Things were different in the sixties and seventies. On my website, I compare it to our parents, and what they thought of us. They watched The Ed Sullivan Show, the Jack Benny Show, the Red Skelton Show, The Honeymooners and of course, no Saturday evening would be complete without The Lawrence Welk Show. I remember rolling my eyes at that one. We were different from them, they couldn’t understand us, and we can’t understand the Gen X-ers, let alone the Gen Y-ers (aka Millenials) in a lot of areas.
Doesn’t it stand to reason, then, that baby boomers would want to read stories about and for them? I sure hope so, because that’s what I’ve done. Stories from the sixties to the present. Misunderstandings that could have happened back then, but could hardly happen now. Back then we didn’t have answering machines let alone voicemail, or cell phones, or Google, or Mapquest, or Facebook. It’s pretty hard to have a decent misunderstanding with all that technology. And we didn’t talk about certain subjects sometimes, and we were a LOT more romantic about sex, IMHO.
Whatever Happened to Lily? is the story of one couple who met in the sixties, and their relationship, which didn’t come to a proper ending, or in today’s terminology, needed “closure”. He was in the service, she stopped writing. He didn’t understand, didn’t know what had happened, searched for her with no luck. Decades later (in 2007) she contacts him through a social networking site. All the old feelings surface, but there’s a problem. He’s married to someone else.
Second Stories, my new book, is the story of a friendship among four men. They started work on the same day, back in 1968, at Bethlehem Steel, near Buffalo, New York.
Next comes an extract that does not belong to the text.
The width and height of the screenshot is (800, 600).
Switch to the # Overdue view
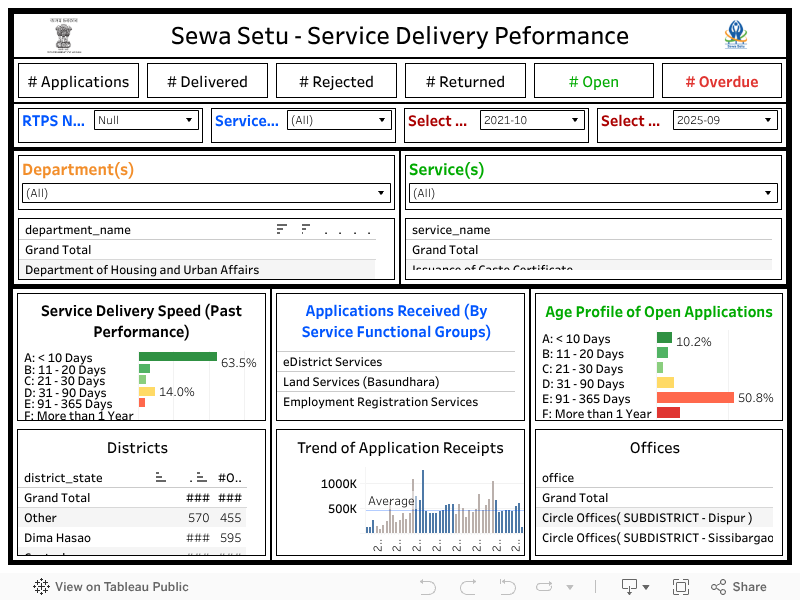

The union problems, the office politics, the trouble with the women in their lives, from the sixties to the present are chronicled in the novel. The steel plant closed in 1983, but the friendship survived. Of the four, three of them have troubled relationships. The last half of the book takes place in the near present (2008) and as the title suggests, sometimes there is a second time around. But not always.
I’m really glad to be a part of this site. I’m looking forward to doing reviews, and possibly, being reviewed, here. And much more.